Dataset entries: Begin

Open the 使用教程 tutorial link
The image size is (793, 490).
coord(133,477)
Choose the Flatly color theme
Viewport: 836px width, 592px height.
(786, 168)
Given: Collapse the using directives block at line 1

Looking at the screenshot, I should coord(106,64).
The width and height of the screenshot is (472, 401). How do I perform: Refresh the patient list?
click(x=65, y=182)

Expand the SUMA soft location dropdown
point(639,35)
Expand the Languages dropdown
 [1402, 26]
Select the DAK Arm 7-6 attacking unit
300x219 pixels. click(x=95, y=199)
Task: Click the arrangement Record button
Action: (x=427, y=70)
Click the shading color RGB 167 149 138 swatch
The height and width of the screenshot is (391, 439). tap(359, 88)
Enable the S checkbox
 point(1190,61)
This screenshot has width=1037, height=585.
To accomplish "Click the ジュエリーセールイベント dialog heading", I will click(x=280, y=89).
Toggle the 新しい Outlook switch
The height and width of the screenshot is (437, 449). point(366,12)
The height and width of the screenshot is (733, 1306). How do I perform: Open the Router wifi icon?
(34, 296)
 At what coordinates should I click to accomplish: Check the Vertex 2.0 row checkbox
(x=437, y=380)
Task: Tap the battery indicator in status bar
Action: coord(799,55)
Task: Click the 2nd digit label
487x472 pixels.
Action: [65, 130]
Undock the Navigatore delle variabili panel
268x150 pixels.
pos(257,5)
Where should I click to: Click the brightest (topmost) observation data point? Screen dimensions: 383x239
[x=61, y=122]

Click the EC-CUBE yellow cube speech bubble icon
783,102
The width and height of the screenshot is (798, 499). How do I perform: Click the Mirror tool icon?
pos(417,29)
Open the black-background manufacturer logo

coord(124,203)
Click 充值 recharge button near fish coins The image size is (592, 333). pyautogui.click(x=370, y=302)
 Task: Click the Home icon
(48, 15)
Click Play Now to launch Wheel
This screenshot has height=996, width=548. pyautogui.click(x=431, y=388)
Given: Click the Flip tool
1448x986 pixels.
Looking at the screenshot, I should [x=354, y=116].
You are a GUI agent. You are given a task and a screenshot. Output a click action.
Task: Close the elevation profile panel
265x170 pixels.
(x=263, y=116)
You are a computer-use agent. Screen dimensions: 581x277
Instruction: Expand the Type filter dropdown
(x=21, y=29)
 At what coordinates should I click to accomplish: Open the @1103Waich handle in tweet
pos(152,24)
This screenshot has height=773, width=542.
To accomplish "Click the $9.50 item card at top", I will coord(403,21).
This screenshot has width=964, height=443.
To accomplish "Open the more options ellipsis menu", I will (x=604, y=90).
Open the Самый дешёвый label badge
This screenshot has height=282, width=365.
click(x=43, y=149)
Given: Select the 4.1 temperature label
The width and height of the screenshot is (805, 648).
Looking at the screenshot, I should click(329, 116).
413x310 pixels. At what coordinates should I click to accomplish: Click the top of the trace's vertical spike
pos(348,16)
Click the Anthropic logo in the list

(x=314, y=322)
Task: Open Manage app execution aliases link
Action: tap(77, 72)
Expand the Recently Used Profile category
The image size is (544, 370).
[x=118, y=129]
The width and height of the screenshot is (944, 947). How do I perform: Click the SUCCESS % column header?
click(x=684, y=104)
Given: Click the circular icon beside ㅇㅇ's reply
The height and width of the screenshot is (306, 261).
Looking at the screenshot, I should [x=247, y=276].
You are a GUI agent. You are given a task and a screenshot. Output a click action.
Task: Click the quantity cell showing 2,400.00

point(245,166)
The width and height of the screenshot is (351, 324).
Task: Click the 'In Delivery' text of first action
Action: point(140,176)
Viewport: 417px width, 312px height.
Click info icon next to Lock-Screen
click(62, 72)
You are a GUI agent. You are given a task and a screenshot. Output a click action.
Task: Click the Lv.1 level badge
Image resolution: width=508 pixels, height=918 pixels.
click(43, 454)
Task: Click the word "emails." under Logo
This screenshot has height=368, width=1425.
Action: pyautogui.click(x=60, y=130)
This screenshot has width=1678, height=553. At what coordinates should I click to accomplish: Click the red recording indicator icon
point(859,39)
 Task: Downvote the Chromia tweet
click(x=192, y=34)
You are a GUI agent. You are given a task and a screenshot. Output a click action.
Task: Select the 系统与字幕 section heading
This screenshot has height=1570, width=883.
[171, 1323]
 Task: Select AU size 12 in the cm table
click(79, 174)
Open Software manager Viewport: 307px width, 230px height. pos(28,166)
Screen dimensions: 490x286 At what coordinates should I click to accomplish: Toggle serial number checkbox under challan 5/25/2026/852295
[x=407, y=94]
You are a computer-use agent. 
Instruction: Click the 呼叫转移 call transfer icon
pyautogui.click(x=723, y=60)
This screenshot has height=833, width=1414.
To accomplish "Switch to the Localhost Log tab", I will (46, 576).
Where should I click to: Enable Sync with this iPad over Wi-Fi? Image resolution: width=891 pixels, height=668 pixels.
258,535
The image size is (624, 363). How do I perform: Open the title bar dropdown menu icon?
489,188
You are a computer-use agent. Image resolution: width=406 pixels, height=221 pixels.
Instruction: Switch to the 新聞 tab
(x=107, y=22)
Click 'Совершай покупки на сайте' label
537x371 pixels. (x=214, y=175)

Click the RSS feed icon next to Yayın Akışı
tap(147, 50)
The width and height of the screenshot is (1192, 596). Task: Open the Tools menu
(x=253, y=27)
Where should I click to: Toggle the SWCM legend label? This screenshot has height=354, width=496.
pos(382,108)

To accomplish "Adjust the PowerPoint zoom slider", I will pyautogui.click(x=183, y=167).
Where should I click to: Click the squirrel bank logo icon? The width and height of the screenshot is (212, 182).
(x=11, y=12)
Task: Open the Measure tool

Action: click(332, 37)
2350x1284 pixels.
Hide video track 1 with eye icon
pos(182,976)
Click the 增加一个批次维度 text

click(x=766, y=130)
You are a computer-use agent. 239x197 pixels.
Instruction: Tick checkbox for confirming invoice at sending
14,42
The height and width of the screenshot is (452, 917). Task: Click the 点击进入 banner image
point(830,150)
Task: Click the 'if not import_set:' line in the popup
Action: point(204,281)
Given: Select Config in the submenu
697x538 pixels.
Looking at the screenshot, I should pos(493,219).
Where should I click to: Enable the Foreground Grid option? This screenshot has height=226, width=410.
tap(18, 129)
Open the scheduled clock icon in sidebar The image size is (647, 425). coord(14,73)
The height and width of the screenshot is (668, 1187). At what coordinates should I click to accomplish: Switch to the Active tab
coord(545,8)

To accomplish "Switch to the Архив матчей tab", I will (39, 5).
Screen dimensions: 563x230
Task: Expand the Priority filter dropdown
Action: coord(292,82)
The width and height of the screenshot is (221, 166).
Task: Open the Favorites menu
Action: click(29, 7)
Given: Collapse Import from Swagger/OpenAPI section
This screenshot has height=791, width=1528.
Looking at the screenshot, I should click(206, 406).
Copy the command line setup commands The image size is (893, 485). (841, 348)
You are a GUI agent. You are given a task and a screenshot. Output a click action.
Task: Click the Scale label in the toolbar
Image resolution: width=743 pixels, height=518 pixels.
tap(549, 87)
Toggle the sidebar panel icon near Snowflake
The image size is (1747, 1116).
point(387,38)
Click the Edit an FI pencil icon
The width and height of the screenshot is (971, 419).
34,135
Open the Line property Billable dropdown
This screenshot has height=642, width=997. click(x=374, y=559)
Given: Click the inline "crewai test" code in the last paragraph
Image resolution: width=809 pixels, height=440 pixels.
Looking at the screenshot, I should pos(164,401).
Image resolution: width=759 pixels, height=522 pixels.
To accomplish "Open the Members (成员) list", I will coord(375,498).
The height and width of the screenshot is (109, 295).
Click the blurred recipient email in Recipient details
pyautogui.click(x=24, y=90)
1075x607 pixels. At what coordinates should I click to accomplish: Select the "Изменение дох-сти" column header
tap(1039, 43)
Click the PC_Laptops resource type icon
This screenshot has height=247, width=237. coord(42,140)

Dataset entries: End

* [Exercise]
The lines in the entries above that carry the word "computer" must be copied.

* [Written response]
You are a computer-use agent. Screen dimensions: 581x277
You are a computer-use agent. 
You are a computer-use agent. Image resolution: width=406 pixels, height=221 pixels.
You are a computer-use agent. 239x197 pixels.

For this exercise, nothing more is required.